Binary Choice under Asymmetric Loss in a Data-Rich Environment: Theory and an Application to Algorithmic Fairness
Andrii Babii, Xi Chen, Eric Ghysels, Rohit Kumar
TL;DR
The paper tackles binary decision problems in data-rich settings under asymmetric, covariate-dependent losses by introducing a loss-based reweighting strategy that reduces to convexified empirical risk minimization. By replacing the nonconvex indicator loss with convex surrogates $\phi$, it derives a general excess-risk bound that ties the binary decision risk to the convexified risk, enabling use of standard ML methods (logistic regression, boosting, deep nets, SVM) with weights determined by the losses. The authors provide finite-sample rates for parametric models, high-dimensional LASSO variants, and deep neural networks under a Tsybakov-type margin condition, and demonstrate that the approach can reproduce minimax-optimal behavior in certain regimes. They illustrate the method with Monte Carlo simulations and a substantive empirical application to pretrial detention fairness using the Broward COMPAS dataset, showing how covariate-driven loss functions can reduce disparities and align classifier performance with welfare-inspired objectives. Overall, the work offers a distribution-free, conceptually transparent framework for cost-sensitive binary decisions in high dimensions, with direct implications for algorithmic fairness and policy design.
Abstract
We study the binary choice problem in a data-rich environment with asymmetric loss functions.
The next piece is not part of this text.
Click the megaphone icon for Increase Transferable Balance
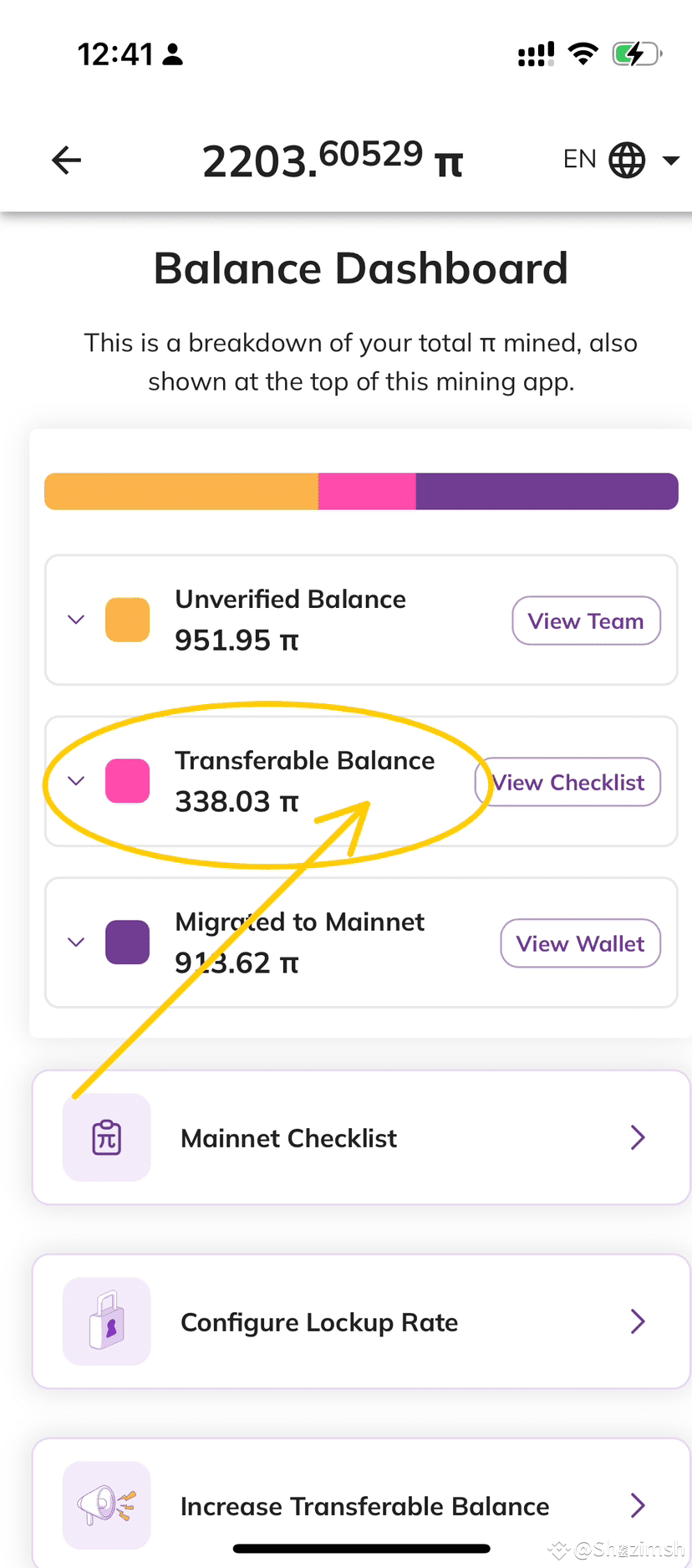The width and height of the screenshot is (692, 1568). pos(107,1505)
The econometrics literature covers nonparametric binary choice problems but does not offer computationally attractive solutions in data-rich environments. The machine learning literature has many algorithms but is focused mostly on loss functions that are independent of covariates. We show that theoretically valid decisions on binary outcomes with general loss functions can be achieved via a very simple loss-based reweighting of logistic regression or state-of-the-art machine learning techniques. We apply our analysis to algorithmic fairness in pretrial detentions.